A much better solution is to either keep what you've done, or implement a custom comparer, as follows:
Note: As pointed out in the comments by #spender, the below Equals and GetHashCode will not work for collections with duplicates. Refer to their answer for a better implementation - however, the usage code would remain the same
class MyComparer : IEqualityComparer<Foo>
{
public bool Equals(Foo left, Foo right)
{
return left.Bars.Count() == right.Bars.Count() && //have the same amount of bars
left.Bars.Select(x => x.Id)
.Except(right.Bars.Select(y => y.Id))
.ToList().Count == 0; //and when excepted returns 0, mean similar bar
}
public int GetHashCode(Foo foo)
{
unchecked {
int hc = 0;
if (foo.Bars != null)
foreach (var p in foo.Bars)
hc ^= p.GetHashCode();
return hc;
}
}
}
And then your query becomes simply:
var res = query
.GroupBy (q => q, new MyComparer())
.Select(g => g.First())
.Take(N);
IEnumerable<Foo> dissimilarFoos =
from foo in query
let key = string.Join('|',
from bar in foo.Bars
order by bar.Id
select bar.Id.ToString())
group foo by key into g
select g.First();
IEnumerable<Foo> firstDissimilarFoos =
dissimilarFoos.Take(50);
Sometimes, you may not like the behavior of groupby in the above queries. At the time the query is enumerated, groupby will enumerate the entire source. If you only want partial enumeration, then you should switch to Distinct and a Comparer:
class FooComparer : IEqualityComparer<Foo>
{
private string keyGen(Foo foo)
{
return string.Join('|',
from bar in foo.Bars
order by bar.Id
select bar.Id.ToString());
}
public bool Equals(Foo left, Foo right)
{
if (left == null || right == null) return false;
return keyGen(left) == keyGen(right);
}
public bool GetHashCode(Foo foo)
{
return keyGen(foo).GetHashCode();
}
}
then write:
IEnumerable<Foo> dissimilarFoos = query.Distinct(new FooComparer());
IEnumerable<Foo> firstDissimilarFoos = dissimilarFoos.Take(50);
Idea. You might be able to hack something by devising your own fluent interface of mutators over a cache that you'd capture in "let x = ..." clauses, along the lines of,
from q in query
let qc = ... // your cache mechanism here
select ...
but I suspect you'll have to be careful to limit the updates to your cache to those "let ..." only, as I doubt the implementation of the standard Linq operators and extensions methods will be happy if you allow such side effects to happen in their back through predicates applied in the "where", or "join", "group by", etc, clauses.
'HTH,
I guess by "full LINQ" you mean standard LINQ operators/Enumerable extension methods.

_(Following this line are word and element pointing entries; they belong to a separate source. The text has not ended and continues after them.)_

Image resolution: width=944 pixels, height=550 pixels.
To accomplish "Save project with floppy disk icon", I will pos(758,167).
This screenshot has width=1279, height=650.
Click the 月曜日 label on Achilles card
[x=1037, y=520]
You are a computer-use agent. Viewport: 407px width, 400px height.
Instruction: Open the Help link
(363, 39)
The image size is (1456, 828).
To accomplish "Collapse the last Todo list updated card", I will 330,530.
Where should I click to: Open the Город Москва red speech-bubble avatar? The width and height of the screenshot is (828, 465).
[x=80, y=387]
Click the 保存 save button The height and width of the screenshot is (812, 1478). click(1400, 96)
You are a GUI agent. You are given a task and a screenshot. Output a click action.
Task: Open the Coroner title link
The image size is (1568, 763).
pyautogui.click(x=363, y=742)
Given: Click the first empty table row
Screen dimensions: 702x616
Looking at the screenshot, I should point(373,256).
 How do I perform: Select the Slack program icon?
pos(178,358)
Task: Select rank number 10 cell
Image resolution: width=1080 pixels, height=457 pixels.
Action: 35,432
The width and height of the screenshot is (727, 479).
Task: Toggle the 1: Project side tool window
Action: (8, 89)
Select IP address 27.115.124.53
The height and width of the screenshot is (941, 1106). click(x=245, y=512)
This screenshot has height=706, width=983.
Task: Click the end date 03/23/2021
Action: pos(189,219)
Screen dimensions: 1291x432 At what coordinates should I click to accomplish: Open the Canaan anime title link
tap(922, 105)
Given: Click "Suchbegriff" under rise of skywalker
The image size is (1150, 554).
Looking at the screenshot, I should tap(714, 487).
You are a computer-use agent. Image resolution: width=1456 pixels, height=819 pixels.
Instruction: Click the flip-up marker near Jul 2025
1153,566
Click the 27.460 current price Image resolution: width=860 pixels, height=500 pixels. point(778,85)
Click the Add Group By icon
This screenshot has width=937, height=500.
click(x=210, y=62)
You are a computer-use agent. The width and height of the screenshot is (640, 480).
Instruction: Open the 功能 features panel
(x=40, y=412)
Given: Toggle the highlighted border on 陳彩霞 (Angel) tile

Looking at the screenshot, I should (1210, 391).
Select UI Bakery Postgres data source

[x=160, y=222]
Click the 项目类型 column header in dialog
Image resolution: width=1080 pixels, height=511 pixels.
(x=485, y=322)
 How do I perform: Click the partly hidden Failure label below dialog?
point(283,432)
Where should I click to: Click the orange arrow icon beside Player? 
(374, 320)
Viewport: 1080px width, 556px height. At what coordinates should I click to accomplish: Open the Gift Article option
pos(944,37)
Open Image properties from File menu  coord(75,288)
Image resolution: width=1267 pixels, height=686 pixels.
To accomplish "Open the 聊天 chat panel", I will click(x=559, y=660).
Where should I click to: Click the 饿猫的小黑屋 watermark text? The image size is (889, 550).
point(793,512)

I don't think this can be done with LINQ query syntax. From standard methods the only one that supports mutable processing state is Enumerable.Aggregate, but it gives you nothing more than a LINQ flavor over the plain foreach:
var result = query.Aggregate(new List<Foo>(), (list, next) =>
{
if (list.Count < 50 && !list.Any(item => areBarsSimilar(item.Bars, next.Bars)))
list.Add(next);
return list;
});
Since looks like we are allowed to use helper methods (like areBarsSimilar), the best we can do is to make it at least look more LINQ-ish by defining and using a custom extension method
var result = query.Aggregate(new List<Foo>(), (list, next) => list.Count < 50 &&
!list.Any(item => areBarsSimilar(item.Bars, next.Bars)) ? list.Concat(next) : list);
where the custom method is
public static class Utils
{
public static List<T> Concat<T>(this List<T> list, T item) { list.Add(item); return list; }
}
But note that compared to vanilla foreach, Aggregate has an additional drawback of not being able to exit earlier, thus will consume the whole input sequence (which besides the performance also means it doesn't work with infinite sequences).
Conclusion: While this should answer your original question, i.e. it's technically possible to do what you are asking for, LINQ (like the standard SQL) is not well suited for such type of processing.